• Problem to solve: In the records below, some lines hold the word "settings". Copy each of those lines.

#####

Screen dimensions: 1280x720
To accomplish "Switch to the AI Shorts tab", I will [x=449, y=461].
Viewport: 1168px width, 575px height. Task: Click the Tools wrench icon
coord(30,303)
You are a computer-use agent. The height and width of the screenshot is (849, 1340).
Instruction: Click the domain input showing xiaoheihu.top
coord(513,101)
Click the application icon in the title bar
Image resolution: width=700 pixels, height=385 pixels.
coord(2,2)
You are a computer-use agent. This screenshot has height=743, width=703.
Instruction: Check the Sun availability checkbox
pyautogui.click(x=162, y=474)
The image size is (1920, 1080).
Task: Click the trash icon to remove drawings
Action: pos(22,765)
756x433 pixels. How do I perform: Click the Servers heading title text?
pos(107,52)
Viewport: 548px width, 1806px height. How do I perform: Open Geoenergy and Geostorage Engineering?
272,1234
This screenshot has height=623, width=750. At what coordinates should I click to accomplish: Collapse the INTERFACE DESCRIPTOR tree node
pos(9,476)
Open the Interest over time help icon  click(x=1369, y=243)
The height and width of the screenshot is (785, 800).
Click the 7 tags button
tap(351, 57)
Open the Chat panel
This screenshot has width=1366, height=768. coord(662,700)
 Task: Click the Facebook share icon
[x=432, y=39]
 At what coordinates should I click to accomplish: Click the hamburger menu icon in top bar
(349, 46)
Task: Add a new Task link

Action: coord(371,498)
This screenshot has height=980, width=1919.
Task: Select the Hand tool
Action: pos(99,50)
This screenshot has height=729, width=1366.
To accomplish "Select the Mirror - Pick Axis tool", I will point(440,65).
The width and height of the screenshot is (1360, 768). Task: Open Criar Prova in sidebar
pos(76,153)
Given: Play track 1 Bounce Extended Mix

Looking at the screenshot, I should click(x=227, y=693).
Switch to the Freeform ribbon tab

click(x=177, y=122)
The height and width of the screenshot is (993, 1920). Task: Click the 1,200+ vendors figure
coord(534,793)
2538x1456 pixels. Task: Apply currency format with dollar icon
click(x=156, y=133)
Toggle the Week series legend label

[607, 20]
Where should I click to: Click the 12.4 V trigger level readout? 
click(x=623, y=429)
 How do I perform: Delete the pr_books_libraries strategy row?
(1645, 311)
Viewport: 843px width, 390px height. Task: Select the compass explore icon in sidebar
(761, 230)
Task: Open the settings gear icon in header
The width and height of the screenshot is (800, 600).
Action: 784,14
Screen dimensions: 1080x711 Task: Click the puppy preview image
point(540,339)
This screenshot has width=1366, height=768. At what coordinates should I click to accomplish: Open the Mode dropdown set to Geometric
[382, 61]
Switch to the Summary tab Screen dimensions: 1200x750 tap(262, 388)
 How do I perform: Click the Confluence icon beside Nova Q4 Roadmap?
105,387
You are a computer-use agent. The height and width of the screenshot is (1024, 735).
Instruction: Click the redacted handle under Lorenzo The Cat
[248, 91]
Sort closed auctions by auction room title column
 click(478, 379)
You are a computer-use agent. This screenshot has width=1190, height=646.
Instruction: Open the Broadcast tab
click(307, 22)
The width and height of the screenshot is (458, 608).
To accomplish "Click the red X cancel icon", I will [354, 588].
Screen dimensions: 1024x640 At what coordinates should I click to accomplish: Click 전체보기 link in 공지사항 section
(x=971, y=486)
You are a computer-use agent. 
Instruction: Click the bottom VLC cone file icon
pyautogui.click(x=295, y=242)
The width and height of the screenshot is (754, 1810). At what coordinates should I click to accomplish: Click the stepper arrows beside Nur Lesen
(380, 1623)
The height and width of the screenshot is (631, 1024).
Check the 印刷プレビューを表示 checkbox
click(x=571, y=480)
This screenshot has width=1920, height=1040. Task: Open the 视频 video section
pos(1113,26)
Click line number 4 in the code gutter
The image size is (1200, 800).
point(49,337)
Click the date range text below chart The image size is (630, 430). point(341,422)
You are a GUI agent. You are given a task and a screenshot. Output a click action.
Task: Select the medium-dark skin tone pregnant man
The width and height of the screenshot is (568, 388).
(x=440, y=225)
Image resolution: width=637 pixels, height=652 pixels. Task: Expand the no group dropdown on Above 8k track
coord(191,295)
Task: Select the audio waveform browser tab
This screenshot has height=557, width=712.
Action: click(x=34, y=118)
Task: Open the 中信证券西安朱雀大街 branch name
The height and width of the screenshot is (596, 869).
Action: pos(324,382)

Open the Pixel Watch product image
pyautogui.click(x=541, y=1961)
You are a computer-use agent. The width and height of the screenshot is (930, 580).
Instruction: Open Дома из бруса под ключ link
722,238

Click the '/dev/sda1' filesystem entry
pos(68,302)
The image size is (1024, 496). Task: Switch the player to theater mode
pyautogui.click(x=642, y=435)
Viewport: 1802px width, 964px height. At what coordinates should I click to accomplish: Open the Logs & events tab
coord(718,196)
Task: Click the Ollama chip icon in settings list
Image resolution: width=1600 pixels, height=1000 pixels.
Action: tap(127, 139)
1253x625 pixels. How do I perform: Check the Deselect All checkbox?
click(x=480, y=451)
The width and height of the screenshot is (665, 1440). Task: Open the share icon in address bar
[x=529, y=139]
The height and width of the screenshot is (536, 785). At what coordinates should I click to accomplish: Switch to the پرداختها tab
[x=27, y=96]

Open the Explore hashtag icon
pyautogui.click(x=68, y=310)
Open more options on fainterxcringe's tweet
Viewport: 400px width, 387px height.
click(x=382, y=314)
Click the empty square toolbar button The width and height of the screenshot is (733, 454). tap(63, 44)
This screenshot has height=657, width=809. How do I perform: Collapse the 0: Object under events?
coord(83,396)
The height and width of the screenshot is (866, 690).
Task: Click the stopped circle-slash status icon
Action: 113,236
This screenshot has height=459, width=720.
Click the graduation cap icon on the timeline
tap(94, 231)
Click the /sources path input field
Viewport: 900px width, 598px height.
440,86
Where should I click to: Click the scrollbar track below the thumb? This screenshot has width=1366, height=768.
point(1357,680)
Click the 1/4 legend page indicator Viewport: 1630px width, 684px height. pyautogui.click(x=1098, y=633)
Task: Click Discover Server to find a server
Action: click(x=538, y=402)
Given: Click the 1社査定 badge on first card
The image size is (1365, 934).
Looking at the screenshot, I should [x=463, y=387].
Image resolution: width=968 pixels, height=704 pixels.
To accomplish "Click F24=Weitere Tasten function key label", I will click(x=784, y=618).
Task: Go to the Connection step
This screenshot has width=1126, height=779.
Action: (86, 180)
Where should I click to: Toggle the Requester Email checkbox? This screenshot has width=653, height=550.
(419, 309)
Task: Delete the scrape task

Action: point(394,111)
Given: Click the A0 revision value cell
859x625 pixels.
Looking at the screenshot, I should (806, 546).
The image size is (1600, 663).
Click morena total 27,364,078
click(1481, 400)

#####

• Solution to the exercise:
Task: Open the settings gear icon in header
Task: Click the Ollama chip icon in settings list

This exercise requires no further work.